The code injection method used in Lethic is VirtualAllocEx/WriteProcessMemory /CreateRemoteThread in explorer.exe process. To follow debugging at explorer.exe process, you could either replace the first byte of the buffer with 0xCC and make OllyDBG a JIT debugger, and when you step through CreateRemoteThread, a new instance of OllyDBG will fire up and will attach to your process, then you can restore back the first byte to its original state. On the other hand, you could look at the start address parameter in CreateRemoteThread, start a new instance of OllyDBG, and put a BP on it.

Once you are done from this step, Lethic creates a new mutex name “VAmazinsdvd010201” to prevent duplicate process from running in the same machine. Next, it loads some libraries in explorer memory space and right after that; it starts preparing communication with the C&C using Winsock APIs.

C&C Communication

After it successfully receives data from the CnC, depending on the value of the command.

Let’s list and explain what the different commands sent by the C&C can be, and what they do:

  • Add Server (0x01): the data includes a public mail server IP address and a port. Lethic then creates a socket and connects to the said mail server. Upon success, it initializes a new MailServerRecord with ID, the given IP and port, socket, and then inserts the record in cc_hdr->Chain. Now that the record has been added to the chain, should any of the following operations on the record fail, Lethic will inform the C&C server; and the latter will then send a “Remove Server” command to remove the faulty record.
  • Remove Server (0x02): removes record corresponding to ID from the mail server record chain.
  • Send Mail (0x03): sends the buffer data to a mail server, via the MailServerRecord pointed to by ID. The result is sent back to the C&C server, which in turns decides whether it should set the RecvFeedBack flag or not.
  • Clean (0x04, 0x05): do some cleaning work, such as freeing the whole MailServerRecords chain, deleting the malware installer, and exit.
  • Reserved (0x06), no further operation except for sending the received data back.
  • Add Server By Name (0x11), the same as Add Server, the only difference is that a hostname is given instead of an IP address.
  • Receive FeedBack (0x13), a flag that is used to set MailServerRecord.bfbFlag.

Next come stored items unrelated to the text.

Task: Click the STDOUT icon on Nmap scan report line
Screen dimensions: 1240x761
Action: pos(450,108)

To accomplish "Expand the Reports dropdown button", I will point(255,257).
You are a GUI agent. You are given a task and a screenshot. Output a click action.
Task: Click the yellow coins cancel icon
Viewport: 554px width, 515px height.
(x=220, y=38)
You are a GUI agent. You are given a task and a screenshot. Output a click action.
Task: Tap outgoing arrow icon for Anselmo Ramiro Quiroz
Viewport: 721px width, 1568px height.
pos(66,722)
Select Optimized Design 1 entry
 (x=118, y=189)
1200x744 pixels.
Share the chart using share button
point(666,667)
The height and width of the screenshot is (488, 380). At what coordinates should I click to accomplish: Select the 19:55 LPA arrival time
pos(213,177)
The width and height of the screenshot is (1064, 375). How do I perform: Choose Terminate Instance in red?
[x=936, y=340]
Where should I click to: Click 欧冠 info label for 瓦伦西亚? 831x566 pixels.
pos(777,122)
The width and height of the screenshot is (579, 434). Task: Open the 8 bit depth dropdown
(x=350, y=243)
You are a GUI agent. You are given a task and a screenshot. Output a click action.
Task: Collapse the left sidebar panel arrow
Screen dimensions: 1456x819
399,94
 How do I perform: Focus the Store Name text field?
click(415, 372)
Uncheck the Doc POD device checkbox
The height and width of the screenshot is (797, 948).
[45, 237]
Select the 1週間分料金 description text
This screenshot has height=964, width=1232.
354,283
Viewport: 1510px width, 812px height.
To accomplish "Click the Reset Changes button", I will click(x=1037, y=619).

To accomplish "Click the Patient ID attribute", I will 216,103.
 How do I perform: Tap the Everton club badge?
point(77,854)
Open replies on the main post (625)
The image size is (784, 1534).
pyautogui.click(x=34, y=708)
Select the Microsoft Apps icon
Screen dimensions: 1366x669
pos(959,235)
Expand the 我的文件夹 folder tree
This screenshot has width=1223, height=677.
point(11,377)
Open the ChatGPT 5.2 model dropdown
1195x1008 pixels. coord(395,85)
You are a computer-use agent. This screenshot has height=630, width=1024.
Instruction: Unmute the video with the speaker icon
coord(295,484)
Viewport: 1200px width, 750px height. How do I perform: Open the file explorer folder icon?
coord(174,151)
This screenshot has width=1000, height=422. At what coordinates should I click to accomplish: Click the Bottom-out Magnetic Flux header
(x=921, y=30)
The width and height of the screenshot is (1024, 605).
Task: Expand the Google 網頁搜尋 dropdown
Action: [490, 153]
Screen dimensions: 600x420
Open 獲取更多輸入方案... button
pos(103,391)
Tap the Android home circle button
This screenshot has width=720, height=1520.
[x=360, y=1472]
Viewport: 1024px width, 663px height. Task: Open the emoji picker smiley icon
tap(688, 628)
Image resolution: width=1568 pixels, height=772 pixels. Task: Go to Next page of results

If the received buffer doesn’t include any of the aforementioned commands, Lethic checks each record of the chain. If the bfbFlag is set to TRUE, that means the Send Mail operation was successful, and feedback was received from the mail server. It thus initializes FEEDBACK with the record ID, command, feedback data, and size, and sends it all to the C&C server.

In all aspects, the Zombie acts as a slightly improved mail relay; it forwards received data from the C&C server to mail servers chosen in a managed list. That is not very efficient, in terms of bandwidth consumption, as compared to the traditional template-based approach: Indeed here, the C&C server has to send almost as much data as is sent by each Zombie. Logically, it seems to indicate that Lethic botnets all need to be small to operate smoothly.

Figure 4 shows an example of the spam content.

Conclusions

Lethic is yet another spambot to join the fray. It is unclear what its future holds, and we do not know when it emerged. However this shows how “full” the “ecosystem” for spambots is. Lethic’s complexity is minimal when compared to other spam botnets (no rootkit seen, etc) but it appears effective enough at this time.